#### Data rows ####

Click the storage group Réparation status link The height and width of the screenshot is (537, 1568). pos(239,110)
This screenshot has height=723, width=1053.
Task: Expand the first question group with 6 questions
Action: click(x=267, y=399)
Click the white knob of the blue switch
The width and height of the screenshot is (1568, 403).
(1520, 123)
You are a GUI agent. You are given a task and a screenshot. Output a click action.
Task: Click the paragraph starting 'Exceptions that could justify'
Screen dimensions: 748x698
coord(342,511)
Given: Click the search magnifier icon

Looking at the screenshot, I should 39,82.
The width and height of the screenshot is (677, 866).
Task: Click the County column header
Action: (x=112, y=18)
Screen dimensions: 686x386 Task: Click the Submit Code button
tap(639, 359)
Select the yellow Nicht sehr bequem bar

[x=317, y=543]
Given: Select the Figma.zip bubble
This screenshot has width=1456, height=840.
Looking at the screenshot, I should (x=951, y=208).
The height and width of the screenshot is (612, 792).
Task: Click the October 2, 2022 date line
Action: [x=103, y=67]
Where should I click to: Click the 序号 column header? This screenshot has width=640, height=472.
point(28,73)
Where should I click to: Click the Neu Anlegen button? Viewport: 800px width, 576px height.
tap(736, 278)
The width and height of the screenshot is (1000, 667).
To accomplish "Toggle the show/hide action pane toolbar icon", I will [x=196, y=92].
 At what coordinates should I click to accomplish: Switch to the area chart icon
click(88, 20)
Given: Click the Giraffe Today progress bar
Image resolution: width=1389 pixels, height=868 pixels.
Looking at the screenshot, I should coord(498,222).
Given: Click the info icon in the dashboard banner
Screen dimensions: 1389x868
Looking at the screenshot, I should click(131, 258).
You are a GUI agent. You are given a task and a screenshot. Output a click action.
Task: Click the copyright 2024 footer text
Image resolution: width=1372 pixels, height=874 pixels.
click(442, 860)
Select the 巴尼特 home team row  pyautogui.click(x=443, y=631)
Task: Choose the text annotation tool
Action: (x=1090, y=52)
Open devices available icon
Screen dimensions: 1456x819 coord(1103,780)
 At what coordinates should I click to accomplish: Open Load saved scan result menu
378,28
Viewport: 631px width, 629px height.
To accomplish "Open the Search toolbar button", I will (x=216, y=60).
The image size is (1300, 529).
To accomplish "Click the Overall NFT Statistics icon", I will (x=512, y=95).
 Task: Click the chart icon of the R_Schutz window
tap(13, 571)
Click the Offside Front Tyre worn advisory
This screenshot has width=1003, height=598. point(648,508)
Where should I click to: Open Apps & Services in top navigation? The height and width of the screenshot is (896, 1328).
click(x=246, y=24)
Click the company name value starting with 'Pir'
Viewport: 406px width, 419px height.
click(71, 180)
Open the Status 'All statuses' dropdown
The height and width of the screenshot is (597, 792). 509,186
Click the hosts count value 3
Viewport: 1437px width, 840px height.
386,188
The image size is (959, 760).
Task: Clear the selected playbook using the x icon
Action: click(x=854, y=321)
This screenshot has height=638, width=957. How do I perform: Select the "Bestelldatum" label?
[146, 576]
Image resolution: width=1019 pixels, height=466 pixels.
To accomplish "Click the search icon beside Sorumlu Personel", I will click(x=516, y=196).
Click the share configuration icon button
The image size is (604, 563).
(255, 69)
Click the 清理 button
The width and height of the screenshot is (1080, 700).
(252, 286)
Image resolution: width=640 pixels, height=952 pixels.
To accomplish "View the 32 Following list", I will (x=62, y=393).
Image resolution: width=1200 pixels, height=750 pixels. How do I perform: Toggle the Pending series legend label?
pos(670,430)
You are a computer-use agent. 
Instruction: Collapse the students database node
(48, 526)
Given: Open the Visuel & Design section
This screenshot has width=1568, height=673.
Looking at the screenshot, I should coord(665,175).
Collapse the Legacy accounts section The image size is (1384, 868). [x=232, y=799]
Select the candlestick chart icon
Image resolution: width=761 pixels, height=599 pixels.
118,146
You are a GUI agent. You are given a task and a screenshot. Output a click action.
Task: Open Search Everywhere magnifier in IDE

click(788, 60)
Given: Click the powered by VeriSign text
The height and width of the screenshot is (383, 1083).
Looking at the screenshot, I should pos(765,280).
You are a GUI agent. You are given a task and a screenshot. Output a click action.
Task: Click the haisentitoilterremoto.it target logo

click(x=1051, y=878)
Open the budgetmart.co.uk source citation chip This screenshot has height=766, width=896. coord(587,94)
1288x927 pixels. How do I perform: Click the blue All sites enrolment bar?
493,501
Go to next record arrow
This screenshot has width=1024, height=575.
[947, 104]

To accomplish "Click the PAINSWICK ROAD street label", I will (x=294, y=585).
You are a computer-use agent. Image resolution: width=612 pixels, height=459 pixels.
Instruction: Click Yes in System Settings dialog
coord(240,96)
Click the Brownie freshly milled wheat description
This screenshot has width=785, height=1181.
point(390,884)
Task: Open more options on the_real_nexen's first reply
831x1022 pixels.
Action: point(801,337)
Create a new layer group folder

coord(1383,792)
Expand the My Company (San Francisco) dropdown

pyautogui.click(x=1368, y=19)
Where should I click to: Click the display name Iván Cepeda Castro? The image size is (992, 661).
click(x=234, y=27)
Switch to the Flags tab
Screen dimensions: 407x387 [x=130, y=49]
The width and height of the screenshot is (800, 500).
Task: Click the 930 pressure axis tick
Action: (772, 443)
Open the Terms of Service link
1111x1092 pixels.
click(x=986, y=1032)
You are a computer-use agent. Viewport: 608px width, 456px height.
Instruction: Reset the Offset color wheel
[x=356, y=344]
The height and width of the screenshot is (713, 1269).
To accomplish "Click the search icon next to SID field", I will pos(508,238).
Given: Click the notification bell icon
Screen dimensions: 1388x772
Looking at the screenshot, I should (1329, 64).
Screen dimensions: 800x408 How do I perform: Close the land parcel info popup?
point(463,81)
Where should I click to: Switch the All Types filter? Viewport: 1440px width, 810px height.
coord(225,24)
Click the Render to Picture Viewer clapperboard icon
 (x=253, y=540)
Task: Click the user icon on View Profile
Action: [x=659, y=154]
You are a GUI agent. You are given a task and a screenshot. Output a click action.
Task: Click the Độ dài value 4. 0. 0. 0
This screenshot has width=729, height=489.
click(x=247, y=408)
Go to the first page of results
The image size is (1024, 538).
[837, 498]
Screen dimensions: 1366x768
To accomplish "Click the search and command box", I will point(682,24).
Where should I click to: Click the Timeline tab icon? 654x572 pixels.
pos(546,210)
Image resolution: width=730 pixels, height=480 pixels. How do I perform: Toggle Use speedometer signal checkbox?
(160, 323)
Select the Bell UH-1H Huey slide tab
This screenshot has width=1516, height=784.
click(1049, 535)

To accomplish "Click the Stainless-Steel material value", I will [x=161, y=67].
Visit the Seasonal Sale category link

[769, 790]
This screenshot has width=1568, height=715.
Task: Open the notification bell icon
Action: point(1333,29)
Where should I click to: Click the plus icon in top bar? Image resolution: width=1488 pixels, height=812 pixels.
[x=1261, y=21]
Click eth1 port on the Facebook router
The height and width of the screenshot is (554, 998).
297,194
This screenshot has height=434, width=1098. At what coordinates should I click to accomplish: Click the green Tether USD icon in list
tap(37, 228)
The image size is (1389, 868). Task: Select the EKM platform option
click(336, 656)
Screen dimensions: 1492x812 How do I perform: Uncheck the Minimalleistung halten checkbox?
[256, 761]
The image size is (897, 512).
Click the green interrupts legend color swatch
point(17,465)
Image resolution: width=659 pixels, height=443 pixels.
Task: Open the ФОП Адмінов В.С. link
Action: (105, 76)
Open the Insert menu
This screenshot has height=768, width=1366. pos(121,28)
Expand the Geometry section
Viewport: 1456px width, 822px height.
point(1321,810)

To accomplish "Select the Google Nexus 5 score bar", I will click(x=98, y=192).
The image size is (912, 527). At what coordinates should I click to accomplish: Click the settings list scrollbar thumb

####

# Your instructions
Convert the records from the line containing "Where should I click to: Open" to the line containing "click(788, 60)" into a JSON list of strings, one string for each line, leaving out blank lines.

# Result of the exercise
[
  "Where should I click to: Open Apps & Services in top navigation? The height and width of the screenshot is (896, 1328).",
  "click(x=246, y=24)",
  "Click the company name value starting with 'Pir'",
  "Viewport: 406px width, 419px height.",
  "click(71, 180)",
  "Open the Status 'All statuses' dropdown",
  "The height and width of the screenshot is (597, 792). 509,186",
  "Click the hosts count value 3",
  "Viewport: 1437px width, 840px height.",
  "386,188",
  "The image size is (959, 760).",
  "Task: Clear the selected playbook using the x icon",
  "Action: click(x=854, y=321)",
  "This screenshot has height=638, width=957. How do I perform: Select the \"Bestelldatum\" label?",
  "[146, 576]",
  "Image resolution: width=1019 pixels, height=466 pixels.",
  "To accomplish \"Click the search icon beside Sorumlu Personel\", I will click(x=516, y=196).",
  "Click the share configuration icon button",
  "The image size is (604, 563).",
  "(255, 69)",
  "Click the 清理 button",
  "The width and height of the screenshot is (1080, 700).",
  "(252, 286)",
  "Image resolution: width=640 pixels, height=952 pixels.",
  "To accomplish \"View the 32 Following list\", I will (x=62, y=393).",
  "Image resolution: width=1200 pixels, height=750 pixels. How do I perform: Toggle the Pending series legend label?",
  "pos(670,430)",
  "You are a computer-use agent. ",
  "Instruction: Collapse the students database node",
  "(48, 526)",
  "Given: Open the Visuel & Design section",
  "This screenshot has width=1568, height=673.",
  "Looking at the screenshot, I should coord(665,175).",
  "Collapse the Legacy accounts section The image size is (1384, 868). [x=232, y=799]",
  "Select the candlestick chart icon",
  "Image resolution: width=761 pixels, height=599 pixels.",
  "118,146",
  "You are a GUI agent. You are given a task and a screenshot. Output a click action.",
  "Task: Open Search Everywhere magnifier in IDE",
  "click(788, 60)"
]